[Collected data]
^^^^
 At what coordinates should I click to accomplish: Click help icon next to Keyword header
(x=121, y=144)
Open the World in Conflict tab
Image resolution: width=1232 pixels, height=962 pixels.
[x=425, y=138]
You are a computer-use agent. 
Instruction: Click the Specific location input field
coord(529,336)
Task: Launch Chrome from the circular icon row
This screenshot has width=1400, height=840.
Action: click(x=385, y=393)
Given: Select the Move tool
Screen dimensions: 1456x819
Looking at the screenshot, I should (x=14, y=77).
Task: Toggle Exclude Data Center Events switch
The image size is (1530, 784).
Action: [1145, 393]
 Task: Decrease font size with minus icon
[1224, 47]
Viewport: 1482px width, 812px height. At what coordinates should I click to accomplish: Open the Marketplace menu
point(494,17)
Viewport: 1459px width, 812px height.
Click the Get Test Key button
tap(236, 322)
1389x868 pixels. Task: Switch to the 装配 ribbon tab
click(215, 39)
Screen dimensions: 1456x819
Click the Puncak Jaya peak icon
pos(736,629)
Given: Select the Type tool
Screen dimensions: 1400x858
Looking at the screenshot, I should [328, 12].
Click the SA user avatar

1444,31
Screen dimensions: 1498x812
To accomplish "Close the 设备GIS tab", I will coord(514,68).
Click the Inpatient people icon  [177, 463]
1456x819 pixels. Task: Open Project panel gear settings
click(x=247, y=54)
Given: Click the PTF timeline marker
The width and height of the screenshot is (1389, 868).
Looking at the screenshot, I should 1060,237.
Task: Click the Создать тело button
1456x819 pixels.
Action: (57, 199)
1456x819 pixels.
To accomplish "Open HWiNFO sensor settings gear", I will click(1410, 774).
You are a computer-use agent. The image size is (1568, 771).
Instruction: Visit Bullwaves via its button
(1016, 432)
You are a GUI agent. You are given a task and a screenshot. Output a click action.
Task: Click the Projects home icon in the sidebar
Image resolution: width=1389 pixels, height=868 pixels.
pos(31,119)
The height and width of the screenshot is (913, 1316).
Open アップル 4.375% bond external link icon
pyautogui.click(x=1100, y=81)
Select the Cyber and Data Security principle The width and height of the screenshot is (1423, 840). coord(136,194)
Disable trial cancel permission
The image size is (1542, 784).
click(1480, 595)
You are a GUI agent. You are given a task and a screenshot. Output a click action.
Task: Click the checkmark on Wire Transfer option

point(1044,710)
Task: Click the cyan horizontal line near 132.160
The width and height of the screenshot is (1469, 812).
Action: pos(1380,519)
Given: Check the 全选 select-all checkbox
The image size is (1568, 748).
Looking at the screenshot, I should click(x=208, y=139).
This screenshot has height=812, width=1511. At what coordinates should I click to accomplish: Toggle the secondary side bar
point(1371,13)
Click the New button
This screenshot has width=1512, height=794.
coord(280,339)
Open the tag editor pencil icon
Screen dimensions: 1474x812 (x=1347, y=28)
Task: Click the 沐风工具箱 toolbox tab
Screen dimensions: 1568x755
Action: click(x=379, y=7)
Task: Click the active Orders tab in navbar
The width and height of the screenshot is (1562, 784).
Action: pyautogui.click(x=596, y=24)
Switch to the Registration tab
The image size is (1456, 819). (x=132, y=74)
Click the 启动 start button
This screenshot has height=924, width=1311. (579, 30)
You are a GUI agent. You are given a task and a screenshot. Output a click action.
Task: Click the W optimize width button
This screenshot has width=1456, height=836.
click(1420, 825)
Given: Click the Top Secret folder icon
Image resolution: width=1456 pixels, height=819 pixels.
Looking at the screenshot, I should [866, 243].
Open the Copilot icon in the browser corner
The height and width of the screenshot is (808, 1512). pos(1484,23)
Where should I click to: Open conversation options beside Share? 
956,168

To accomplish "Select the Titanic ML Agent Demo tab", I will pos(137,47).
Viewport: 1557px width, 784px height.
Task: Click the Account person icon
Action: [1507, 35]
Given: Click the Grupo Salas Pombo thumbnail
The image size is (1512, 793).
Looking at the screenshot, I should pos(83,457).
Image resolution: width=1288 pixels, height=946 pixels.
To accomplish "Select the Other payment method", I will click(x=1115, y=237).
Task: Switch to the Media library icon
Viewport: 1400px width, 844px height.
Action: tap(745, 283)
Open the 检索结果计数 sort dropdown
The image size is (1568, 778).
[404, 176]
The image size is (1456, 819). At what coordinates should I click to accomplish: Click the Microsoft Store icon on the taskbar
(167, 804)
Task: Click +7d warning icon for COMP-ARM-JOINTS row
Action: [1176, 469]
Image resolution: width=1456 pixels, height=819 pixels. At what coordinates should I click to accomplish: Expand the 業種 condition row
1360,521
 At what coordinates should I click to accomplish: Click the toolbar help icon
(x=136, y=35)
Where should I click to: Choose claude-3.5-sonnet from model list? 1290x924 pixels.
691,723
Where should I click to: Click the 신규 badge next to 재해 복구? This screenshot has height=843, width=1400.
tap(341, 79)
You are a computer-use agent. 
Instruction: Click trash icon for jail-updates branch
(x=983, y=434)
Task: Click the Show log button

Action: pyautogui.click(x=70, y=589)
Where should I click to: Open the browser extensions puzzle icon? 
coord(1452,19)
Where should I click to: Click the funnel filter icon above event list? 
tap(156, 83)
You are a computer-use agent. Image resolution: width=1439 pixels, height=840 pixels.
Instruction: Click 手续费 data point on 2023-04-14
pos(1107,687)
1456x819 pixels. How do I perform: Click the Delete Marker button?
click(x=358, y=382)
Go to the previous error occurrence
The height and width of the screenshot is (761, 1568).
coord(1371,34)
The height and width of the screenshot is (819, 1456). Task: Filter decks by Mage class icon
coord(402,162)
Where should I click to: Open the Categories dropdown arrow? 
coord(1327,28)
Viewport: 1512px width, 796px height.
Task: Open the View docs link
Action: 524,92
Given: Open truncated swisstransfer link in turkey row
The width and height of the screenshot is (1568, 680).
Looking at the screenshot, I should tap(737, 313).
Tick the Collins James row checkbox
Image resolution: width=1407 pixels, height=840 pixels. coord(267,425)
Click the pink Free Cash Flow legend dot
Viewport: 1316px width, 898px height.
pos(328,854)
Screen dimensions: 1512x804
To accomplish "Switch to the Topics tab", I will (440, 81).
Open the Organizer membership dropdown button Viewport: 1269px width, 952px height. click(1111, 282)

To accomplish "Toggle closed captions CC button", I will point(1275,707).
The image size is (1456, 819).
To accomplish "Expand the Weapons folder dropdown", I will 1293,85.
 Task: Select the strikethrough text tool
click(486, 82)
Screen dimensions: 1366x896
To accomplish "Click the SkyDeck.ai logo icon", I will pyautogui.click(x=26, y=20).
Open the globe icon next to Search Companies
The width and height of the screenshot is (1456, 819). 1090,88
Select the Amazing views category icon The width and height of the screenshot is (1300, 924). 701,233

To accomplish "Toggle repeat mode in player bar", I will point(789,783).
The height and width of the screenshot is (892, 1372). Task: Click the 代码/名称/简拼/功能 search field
^^^^
> **Aim of the task**
Transcribe the data word for word.

> **Answer to the exercise**
 At what coordinates should I click to accomplish: Click help icon next to Keyword header
(x=121, y=144)
Open the World in Conflict tab
Image resolution: width=1232 pixels, height=962 pixels.
[x=425, y=138]
You are a computer-use agent. 
Instruction: Click the Specific location input field
coord(529,336)
Task: Launch Chrome from the circular icon row
This screenshot has width=1400, height=840.
Action: click(x=385, y=393)
Given: Select the Move tool
Screen dimensions: 1456x819
Looking at the screenshot, I should (x=14, y=77).
Task: Toggle Exclude Data Center Events switch
The image size is (1530, 784).
Action: [1145, 393]
 Task: Decrease font size with minus icon
[1224, 47]
Viewport: 1482px width, 812px height. At what coordinates should I click to accomplish: Open the Marketplace menu
point(494,17)
Viewport: 1459px width, 812px height.
Click the Get Test Key button
tap(236, 322)
1389x868 pixels. Task: Switch to the 装配 ribbon tab
click(215, 39)
Screen dimensions: 1456x819
Click the Puncak Jaya peak icon
pos(736,629)
Given: Select the Type tool
Screen dimensions: 1400x858
Looking at the screenshot, I should [328, 12].
Click the SA user avatar

1444,31
Screen dimensions: 1498x812
To accomplish "Close the 设备GIS tab", I will coord(514,68).
Click the Inpatient people icon  [177, 463]
1456x819 pixels. Task: Open Project panel gear settings
click(x=247, y=54)
Given: Click the PTF timeline marker
The width and height of the screenshot is (1389, 868).
Looking at the screenshot, I should 1060,237.
Task: Click the Создать тело button
1456x819 pixels.
Action: (57, 199)
1456x819 pixels.
To accomplish "Open HWiNFO sensor settings gear", I will click(1410, 774).
You are a computer-use agent. The image size is (1568, 771).
Instruction: Visit Bullwaves via its button
(1016, 432)
You are a GUI agent. You are given a task and a screenshot. Output a click action.
Task: Click the Projects home icon in the sidebar
Image resolution: width=1389 pixels, height=868 pixels.
pos(31,119)
The height and width of the screenshot is (913, 1316).
Open アップル 4.375% bond external link icon
pyautogui.click(x=1100, y=81)
Select the Cyber and Data Security principle The width and height of the screenshot is (1423, 840). coord(136,194)
Disable trial cancel permission
The image size is (1542, 784).
click(1480, 595)
You are a GUI agent. You are given a task and a screenshot. Output a click action.
Task: Click the checkmark on Wire Transfer option

point(1044,710)
Task: Click the cyan horizontal line near 132.160
The width and height of the screenshot is (1469, 812).
Action: pos(1380,519)
Given: Check the 全选 select-all checkbox
The image size is (1568, 748).
Looking at the screenshot, I should click(x=208, y=139).
This screenshot has height=812, width=1511. At what coordinates should I click to accomplish: Toggle the secondary side bar
point(1371,13)
Click the New button
This screenshot has width=1512, height=794.
coord(280,339)
Open the tag editor pencil icon
Screen dimensions: 1474x812 (x=1347, y=28)
Task: Click the 沐风工具箱 toolbox tab
Screen dimensions: 1568x755
Action: click(x=379, y=7)
Task: Click the active Orders tab in navbar
The width and height of the screenshot is (1562, 784).
Action: pyautogui.click(x=596, y=24)
Switch to the Registration tab
The image size is (1456, 819). (x=132, y=74)
Click the 启动 start button
This screenshot has height=924, width=1311. (579, 30)
You are a GUI agent. You are given a task and a screenshot. Output a click action.
Task: Click the W optimize width button
This screenshot has width=1456, height=836.
click(1420, 825)
Given: Click the Top Secret folder icon
Image resolution: width=1456 pixels, height=819 pixels.
Looking at the screenshot, I should [866, 243].
Open the Copilot icon in the browser corner
The height and width of the screenshot is (808, 1512). pos(1484,23)
Where should I click to: Open conversation options beside Share? 
956,168

To accomplish "Select the Titanic ML Agent Demo tab", I will pos(137,47).
Viewport: 1557px width, 784px height.
Task: Click the Account person icon
Action: [1507, 35]
Given: Click the Grupo Salas Pombo thumbnail
The image size is (1512, 793).
Looking at the screenshot, I should pos(83,457).
Image resolution: width=1288 pixels, height=946 pixels.
To accomplish "Select the Other payment method", I will click(x=1115, y=237).
Task: Switch to the Media library icon
Viewport: 1400px width, 844px height.
Action: tap(745, 283)
Open the 检索结果计数 sort dropdown
The image size is (1568, 778).
[404, 176]
The image size is (1456, 819). At what coordinates should I click to accomplish: Click the Microsoft Store icon on the taskbar
(167, 804)
Task: Click +7d warning icon for COMP-ARM-JOINTS row
Action: [1176, 469]
Image resolution: width=1456 pixels, height=819 pixels. At what coordinates should I click to accomplish: Expand the 業種 condition row
1360,521
 At what coordinates should I click to accomplish: Click the toolbar help icon
(x=136, y=35)
Where should I click to: Choose claude-3.5-sonnet from model list? 1290x924 pixels.
691,723
Where should I click to: Click the 신규 badge next to 재해 복구? This screenshot has height=843, width=1400.
tap(341, 79)
You are a computer-use agent. 
Instruction: Click trash icon for jail-updates branch
(x=983, y=434)
Task: Click the Show log button

Action: pyautogui.click(x=70, y=589)
Where should I click to: Open the browser extensions puzzle icon? 
coord(1452,19)
Where should I click to: Click the funnel filter icon above event list? 
tap(156, 83)
You are a computer-use agent. Image resolution: width=1439 pixels, height=840 pixels.
Instruction: Click 手续费 data point on 2023-04-14
pos(1107,687)
1456x819 pixels. How do I perform: Click the Delete Marker button?
click(x=358, y=382)
Go to the previous error occurrence
The height and width of the screenshot is (761, 1568).
coord(1371,34)
The height and width of the screenshot is (819, 1456). Task: Filter decks by Mage class icon
coord(402,162)
Where should I click to: Open the Categories dropdown arrow? 
coord(1327,28)
Viewport: 1512px width, 796px height.
Task: Open the View docs link
Action: 524,92
Given: Open truncated swisstransfer link in turkey row
The width and height of the screenshot is (1568, 680).
Looking at the screenshot, I should tap(737, 313).
Tick the Collins James row checkbox
Image resolution: width=1407 pixels, height=840 pixels. coord(267,425)
Click the pink Free Cash Flow legend dot
Viewport: 1316px width, 898px height.
pos(328,854)
Screen dimensions: 1512x804
To accomplish "Switch to the Topics tab", I will (440, 81).
Open the Organizer membership dropdown button Viewport: 1269px width, 952px height. click(1111, 282)

To accomplish "Toggle closed captions CC button", I will point(1275,707).
The image size is (1456, 819).
To accomplish "Expand the Weapons folder dropdown", I will 1293,85.
 Task: Select the strikethrough text tool
click(486, 82)
Screen dimensions: 1366x896
To accomplish "Click the SkyDeck.ai logo icon", I will pyautogui.click(x=26, y=20).
Open the globe icon next to Search Companies
The width and height of the screenshot is (1456, 819). 1090,88
Select the Amazing views category icon The width and height of the screenshot is (1300, 924). 701,233

To accomplish "Toggle repeat mode in player bar", I will point(789,783).
The height and width of the screenshot is (892, 1372). Task: Click the 代码/名称/简拼/功能 search field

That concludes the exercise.